World enveloped us as sashimi - soy juice. I look at your wrist.
World enveloped us. I once again admire your smile.
I want to remember the person. World - ring. We peeled if sticky.
I once again bravely, knowing that we sow,
air type in the chest and Moses go into the pool.
Below me the water, there are floating cigarette butts and molecules of eternal life,
None of the kernel does not move, while a neutron on the Mount does not whistle.
The second year in a row I have nothing to say except that I have him as a fish,
And in my brain more phosphorus than you would have been able to imagine.
Business suit on a jet of water I go down into the sleeve trout
On my knees for you. Scales my smell is now in watercolor,
And now I can be cleaned or stripped to the carrots.
Draw me up so that I was swimming in the ear and hanging in the Tretyakov Gallery.
If we all feed on Hamlet, it would be desirable corner of my eye
Look at the cooks. Night stabs lamb, and cast rhinestones
On the nipple of the moon. The abdomen silvery breeze. Fisherman pulls nunchuck,
In roach and perch broken ribs in a fight,
The lower lip stray hook and under the gills hematoma
And eggs at the bottom of the velvet tongue clicks and asks "who we are".
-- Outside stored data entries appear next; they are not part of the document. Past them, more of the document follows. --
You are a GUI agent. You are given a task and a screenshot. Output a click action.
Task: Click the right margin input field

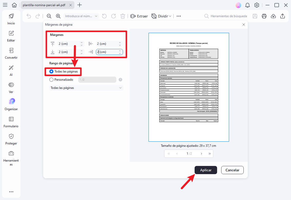coord(107,52)
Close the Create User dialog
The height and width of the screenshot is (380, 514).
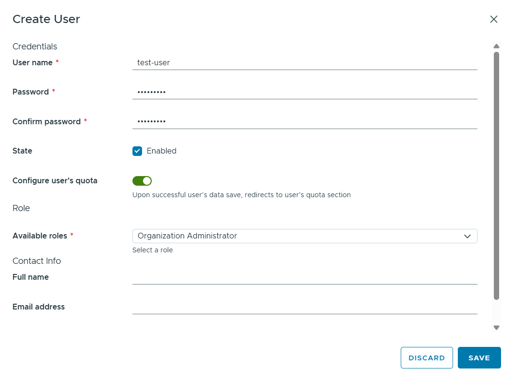tap(493, 19)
You kiss me. On the radio weather.
I stand by the host shore and watch the water waste.
Because heart muscle to the touch - felt,
Lowered Zeus outfit bull chews vinaigrette in a stall,
Realizing the occipital lobes, it is easier to steal Europe
The steal you or on the ruble wait hitchhiking.
But we're going with you as the Bible psychics on the water surface,
I crucifix Vysotsky you with an icon of Marina Vlady,
We were watching the adults, children and even animals,
You laugh and something I whisper in January skull.
From chill-out to the porch of the saints endure. And further, the unbearable
This feeling. In it there is something for love, and something from Hiroshima.
Silver cloth track broken elbow and wrapped solar wool,
I swim the second kilometer and trying to understand what we are guilty.
I'm getting ahead of the master of sports, and I do not understand - what the meal -
By pressing the button, art, propel levers science.
And blame the whole hormone - there he is, bitch, crawling toward the anode,
This is not a dream, it is the chemistry of life pulls the firmament.
I zamorochenny Russian forester and friends with me badgers but toads,
You're pretty good mother. And your children, as adults, will go to the foremen
Or Caesar, but God forbid them to go to Aesop.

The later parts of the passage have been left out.